## Your instructions
Reproduce every one of the following lines verbatim, without altering any character.
* start Records shown *
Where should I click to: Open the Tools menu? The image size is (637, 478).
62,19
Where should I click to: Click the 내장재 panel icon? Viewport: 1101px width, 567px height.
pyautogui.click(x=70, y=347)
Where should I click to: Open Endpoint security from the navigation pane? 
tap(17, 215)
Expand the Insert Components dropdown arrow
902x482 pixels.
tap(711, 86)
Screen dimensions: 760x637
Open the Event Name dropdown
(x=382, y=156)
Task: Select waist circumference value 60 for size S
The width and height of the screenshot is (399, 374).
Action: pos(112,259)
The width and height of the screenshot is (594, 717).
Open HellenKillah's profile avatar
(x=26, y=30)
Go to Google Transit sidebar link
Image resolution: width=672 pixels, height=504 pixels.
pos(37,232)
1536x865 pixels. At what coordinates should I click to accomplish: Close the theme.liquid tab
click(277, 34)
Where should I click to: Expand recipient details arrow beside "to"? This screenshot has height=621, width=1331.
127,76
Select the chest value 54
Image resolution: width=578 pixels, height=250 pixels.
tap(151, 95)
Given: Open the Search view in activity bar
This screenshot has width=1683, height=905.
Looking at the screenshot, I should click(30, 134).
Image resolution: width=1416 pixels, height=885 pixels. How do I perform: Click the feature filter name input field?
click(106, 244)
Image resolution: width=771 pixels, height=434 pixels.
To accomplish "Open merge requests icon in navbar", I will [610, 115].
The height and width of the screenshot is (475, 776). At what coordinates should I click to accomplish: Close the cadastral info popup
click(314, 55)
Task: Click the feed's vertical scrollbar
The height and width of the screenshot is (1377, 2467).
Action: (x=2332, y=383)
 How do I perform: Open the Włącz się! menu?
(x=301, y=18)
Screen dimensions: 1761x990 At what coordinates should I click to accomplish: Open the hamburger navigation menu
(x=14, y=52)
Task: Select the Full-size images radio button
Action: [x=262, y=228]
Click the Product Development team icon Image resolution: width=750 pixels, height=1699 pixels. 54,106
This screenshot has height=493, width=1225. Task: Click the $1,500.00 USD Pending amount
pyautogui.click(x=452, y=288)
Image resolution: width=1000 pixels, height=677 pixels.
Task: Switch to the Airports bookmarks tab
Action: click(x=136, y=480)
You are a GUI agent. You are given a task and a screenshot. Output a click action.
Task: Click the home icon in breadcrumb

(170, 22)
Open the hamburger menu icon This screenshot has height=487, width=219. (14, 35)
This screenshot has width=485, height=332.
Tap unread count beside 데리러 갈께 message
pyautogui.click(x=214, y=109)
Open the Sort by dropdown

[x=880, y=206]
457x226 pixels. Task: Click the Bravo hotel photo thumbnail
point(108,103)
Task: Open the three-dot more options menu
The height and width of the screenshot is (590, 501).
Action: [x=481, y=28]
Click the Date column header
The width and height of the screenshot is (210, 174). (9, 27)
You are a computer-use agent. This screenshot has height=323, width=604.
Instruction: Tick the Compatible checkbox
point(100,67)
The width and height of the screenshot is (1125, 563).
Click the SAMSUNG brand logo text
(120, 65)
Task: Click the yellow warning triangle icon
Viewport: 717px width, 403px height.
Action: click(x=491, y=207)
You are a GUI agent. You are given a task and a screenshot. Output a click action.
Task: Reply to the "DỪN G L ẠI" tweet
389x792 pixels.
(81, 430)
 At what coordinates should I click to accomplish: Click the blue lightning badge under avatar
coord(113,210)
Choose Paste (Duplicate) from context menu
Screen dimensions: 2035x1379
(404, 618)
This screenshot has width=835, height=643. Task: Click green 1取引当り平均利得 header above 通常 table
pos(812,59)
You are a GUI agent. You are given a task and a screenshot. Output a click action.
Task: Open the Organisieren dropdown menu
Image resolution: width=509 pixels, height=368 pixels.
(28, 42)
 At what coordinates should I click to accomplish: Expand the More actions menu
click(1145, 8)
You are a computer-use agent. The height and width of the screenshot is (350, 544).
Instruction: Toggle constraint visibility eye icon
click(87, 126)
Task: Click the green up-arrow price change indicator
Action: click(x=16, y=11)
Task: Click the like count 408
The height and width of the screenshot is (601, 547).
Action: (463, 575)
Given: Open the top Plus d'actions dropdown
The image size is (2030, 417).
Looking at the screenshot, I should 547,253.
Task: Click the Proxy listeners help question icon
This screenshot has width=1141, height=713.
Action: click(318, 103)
* end Records shown *
## Result
Where should I click to: Open the Tools menu? The image size is (637, 478).
62,19
Where should I click to: Click the 내장재 panel icon? Viewport: 1101px width, 567px height.
pyautogui.click(x=70, y=347)
Where should I click to: Open Endpoint security from the navigation pane? 
tap(17, 215)
Expand the Insert Components dropdown arrow
902x482 pixels.
tap(711, 86)
Screen dimensions: 760x637
Open the Event Name dropdown
(x=382, y=156)
Task: Select waist circumference value 60 for size S
The width and height of the screenshot is (399, 374).
Action: pos(112,259)
The width and height of the screenshot is (594, 717).
Open HellenKillah's profile avatar
(x=26, y=30)
Go to Google Transit sidebar link
Image resolution: width=672 pixels, height=504 pixels.
pos(37,232)
1536x865 pixels. At what coordinates should I click to accomplish: Close the theme.liquid tab
click(277, 34)
Where should I click to: Expand recipient details arrow beside "to"? This screenshot has height=621, width=1331.
127,76
Select the chest value 54
Image resolution: width=578 pixels, height=250 pixels.
tap(151, 95)
Given: Open the Search view in activity bar
This screenshot has width=1683, height=905.
Looking at the screenshot, I should click(30, 134).
Image resolution: width=1416 pixels, height=885 pixels. How do I perform: Click the feature filter name input field?
click(106, 244)
Image resolution: width=771 pixels, height=434 pixels.
To accomplish "Open merge requests icon in navbar", I will [610, 115].
The height and width of the screenshot is (475, 776). At what coordinates should I click to accomplish: Close the cadastral info popup
click(314, 55)
Task: Click the feed's vertical scrollbar
The height and width of the screenshot is (1377, 2467).
Action: (x=2332, y=383)
 How do I perform: Open the Włącz się! menu?
(x=301, y=18)
Screen dimensions: 1761x990 At what coordinates should I click to accomplish: Open the hamburger navigation menu
(x=14, y=52)
Task: Select the Full-size images radio button
Action: [x=262, y=228]
Click the Product Development team icon Image resolution: width=750 pixels, height=1699 pixels. 54,106
This screenshot has height=493, width=1225. Task: Click the $1,500.00 USD Pending amount
pyautogui.click(x=452, y=288)
Image resolution: width=1000 pixels, height=677 pixels.
Task: Switch to the Airports bookmarks tab
Action: click(x=136, y=480)
You are a GUI agent. You are given a task and a screenshot. Output a click action.
Task: Click the home icon in breadcrumb

(170, 22)
Open the hamburger menu icon This screenshot has height=487, width=219. (14, 35)
This screenshot has width=485, height=332.
Tap unread count beside 데리러 갈께 message
pyautogui.click(x=214, y=109)
Open the Sort by dropdown

[x=880, y=206]
457x226 pixels. Task: Click the Bravo hotel photo thumbnail
point(108,103)
Task: Open the three-dot more options menu
The height and width of the screenshot is (590, 501).
Action: [x=481, y=28]
Click the Date column header
The width and height of the screenshot is (210, 174). (9, 27)
You are a computer-use agent. This screenshot has height=323, width=604.
Instruction: Tick the Compatible checkbox
point(100,67)
The width and height of the screenshot is (1125, 563).
Click the SAMSUNG brand logo text
(120, 65)
Task: Click the yellow warning triangle icon
Viewport: 717px width, 403px height.
Action: click(x=491, y=207)
You are a GUI agent. You are given a task and a screenshot. Output a click action.
Task: Reply to the "DỪN G L ẠI" tweet
389x792 pixels.
(81, 430)
 At what coordinates should I click to accomplish: Click the blue lightning badge under avatar
coord(113,210)
Choose Paste (Duplicate) from context menu
Screen dimensions: 2035x1379
(404, 618)
This screenshot has width=835, height=643. Task: Click green 1取引当り平均利得 header above 通常 table
pos(812,59)
You are a GUI agent. You are given a task and a screenshot. Output a click action.
Task: Open the Organisieren dropdown menu
Image resolution: width=509 pixels, height=368 pixels.
(28, 42)
 At what coordinates should I click to accomplish: Expand the More actions menu
click(1145, 8)
You are a computer-use agent. The height and width of the screenshot is (350, 544).
Instruction: Toggle constraint visibility eye icon
click(87, 126)
Task: Click the green up-arrow price change indicator
Action: click(x=16, y=11)
Task: Click the like count 408
The height and width of the screenshot is (601, 547).
Action: (463, 575)
Given: Open the top Plus d'actions dropdown
The image size is (2030, 417).
Looking at the screenshot, I should 547,253.
Task: Click the Proxy listeners help question icon
This screenshot has width=1141, height=713.
Action: click(318, 103)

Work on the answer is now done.